What you should do: Rewrite all the rows below, replacing "Instruction" with "Goal" wherever it occurs and leaving everything else unchanged.

Data shown:
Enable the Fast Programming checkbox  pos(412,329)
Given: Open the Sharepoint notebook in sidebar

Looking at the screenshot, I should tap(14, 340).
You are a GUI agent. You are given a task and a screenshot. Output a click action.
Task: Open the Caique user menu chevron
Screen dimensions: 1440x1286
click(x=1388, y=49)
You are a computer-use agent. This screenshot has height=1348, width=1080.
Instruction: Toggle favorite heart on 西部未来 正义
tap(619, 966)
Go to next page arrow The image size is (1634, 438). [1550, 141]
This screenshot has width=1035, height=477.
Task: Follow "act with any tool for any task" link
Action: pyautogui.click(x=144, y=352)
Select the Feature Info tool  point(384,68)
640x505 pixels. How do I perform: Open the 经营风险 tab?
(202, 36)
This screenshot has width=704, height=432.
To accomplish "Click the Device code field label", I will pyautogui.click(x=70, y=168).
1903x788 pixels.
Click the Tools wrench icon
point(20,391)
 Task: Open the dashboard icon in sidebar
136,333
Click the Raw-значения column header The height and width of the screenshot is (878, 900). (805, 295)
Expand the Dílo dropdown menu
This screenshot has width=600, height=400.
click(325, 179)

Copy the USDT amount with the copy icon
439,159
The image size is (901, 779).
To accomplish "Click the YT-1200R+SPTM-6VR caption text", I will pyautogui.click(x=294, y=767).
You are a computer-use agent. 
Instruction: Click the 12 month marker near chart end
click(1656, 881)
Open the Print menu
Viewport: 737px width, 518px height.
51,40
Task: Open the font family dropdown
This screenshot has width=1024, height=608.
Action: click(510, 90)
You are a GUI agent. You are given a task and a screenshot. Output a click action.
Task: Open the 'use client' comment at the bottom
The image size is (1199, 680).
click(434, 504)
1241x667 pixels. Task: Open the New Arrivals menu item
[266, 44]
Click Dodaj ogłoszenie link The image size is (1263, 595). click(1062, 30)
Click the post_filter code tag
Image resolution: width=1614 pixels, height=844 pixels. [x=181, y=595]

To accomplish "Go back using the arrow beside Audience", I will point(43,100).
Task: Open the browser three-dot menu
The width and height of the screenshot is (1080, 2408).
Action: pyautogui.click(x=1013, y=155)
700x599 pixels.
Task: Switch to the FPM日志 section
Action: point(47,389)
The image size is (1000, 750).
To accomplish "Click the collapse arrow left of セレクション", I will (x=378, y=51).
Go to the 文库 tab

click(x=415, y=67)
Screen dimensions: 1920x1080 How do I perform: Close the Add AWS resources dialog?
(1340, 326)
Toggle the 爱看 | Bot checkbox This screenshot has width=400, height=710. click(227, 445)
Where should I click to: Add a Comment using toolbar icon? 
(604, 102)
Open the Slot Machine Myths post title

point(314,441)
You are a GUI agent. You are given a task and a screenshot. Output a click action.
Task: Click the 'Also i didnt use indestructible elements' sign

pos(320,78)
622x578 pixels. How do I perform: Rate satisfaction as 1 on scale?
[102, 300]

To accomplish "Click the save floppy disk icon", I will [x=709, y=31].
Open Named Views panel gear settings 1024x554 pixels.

Response to this exercise:
Enable the Fast Programming checkbox  pos(412,329)
Given: Open the Sharepoint notebook in sidebar

Looking at the screenshot, I should tap(14, 340).
You are a GUI agent. You are given a task and a screenshot. Output a click action.
Task: Open the Caique user menu chevron
Screen dimensions: 1440x1286
click(x=1388, y=49)
You are a computer-use agent. This screenshot has height=1348, width=1080.
Goal: Toggle favorite heart on 西部未来 正义
tap(619, 966)
Go to next page arrow The image size is (1634, 438). [1550, 141]
This screenshot has width=1035, height=477.
Task: Follow "act with any tool for any task" link
Action: pyautogui.click(x=144, y=352)
Select the Feature Info tool  point(384,68)
640x505 pixels. How do I perform: Open the 经营风险 tab?
(202, 36)
This screenshot has width=704, height=432.
To accomplish "Click the Device code field label", I will pyautogui.click(x=70, y=168).
1903x788 pixels.
Click the Tools wrench icon
point(20,391)
 Task: Open the dashboard icon in sidebar
136,333
Click the Raw-значения column header The height and width of the screenshot is (878, 900). (805, 295)
Expand the Dílo dropdown menu
This screenshot has width=600, height=400.
click(325, 179)

Copy the USDT amount with the copy icon
439,159
The image size is (901, 779).
To accomplish "Click the YT-1200R+SPTM-6VR caption text", I will pyautogui.click(x=294, y=767).
You are a computer-use agent. 
Goal: Click the 12 month marker near chart end
click(1656, 881)
Open the Print menu
Viewport: 737px width, 518px height.
51,40
Task: Open the font family dropdown
This screenshot has width=1024, height=608.
Action: click(510, 90)
You are a GUI agent. You are given a task and a screenshot. Output a click action.
Task: Open the 'use client' comment at the bottom
The image size is (1199, 680).
click(434, 504)
1241x667 pixels. Task: Open the New Arrivals menu item
[266, 44]
Click Dodaj ogłoszenie link The image size is (1263, 595). click(1062, 30)
Click the post_filter code tag
Image resolution: width=1614 pixels, height=844 pixels. [x=181, y=595]

To accomplish "Go back using the arrow beside Audience", I will point(43,100).
Task: Open the browser three-dot menu
The width and height of the screenshot is (1080, 2408).
Action: pyautogui.click(x=1013, y=155)
700x599 pixels.
Task: Switch to the FPM日志 section
Action: point(47,389)
The image size is (1000, 750).
To accomplish "Click the collapse arrow left of セレクション", I will (x=378, y=51).
Go to the 文库 tab

click(x=415, y=67)
Screen dimensions: 1920x1080 How do I perform: Close the Add AWS resources dialog?
(1340, 326)
Toggle the 爱看 | Bot checkbox This screenshot has width=400, height=710. click(227, 445)
Where should I click to: Add a Comment using toolbar icon? 
(604, 102)
Open the Slot Machine Myths post title

point(314,441)
You are a GUI agent. You are given a task and a screenshot. Output a click action.
Task: Click the 'Also i didnt use indestructible elements' sign

pos(320,78)
622x578 pixels. How do I perform: Rate satisfaction as 1 on scale?
[102, 300]

To accomplish "Click the save floppy disk icon", I will [x=709, y=31].
Open Named Views panel gear settings 1024x554 pixels.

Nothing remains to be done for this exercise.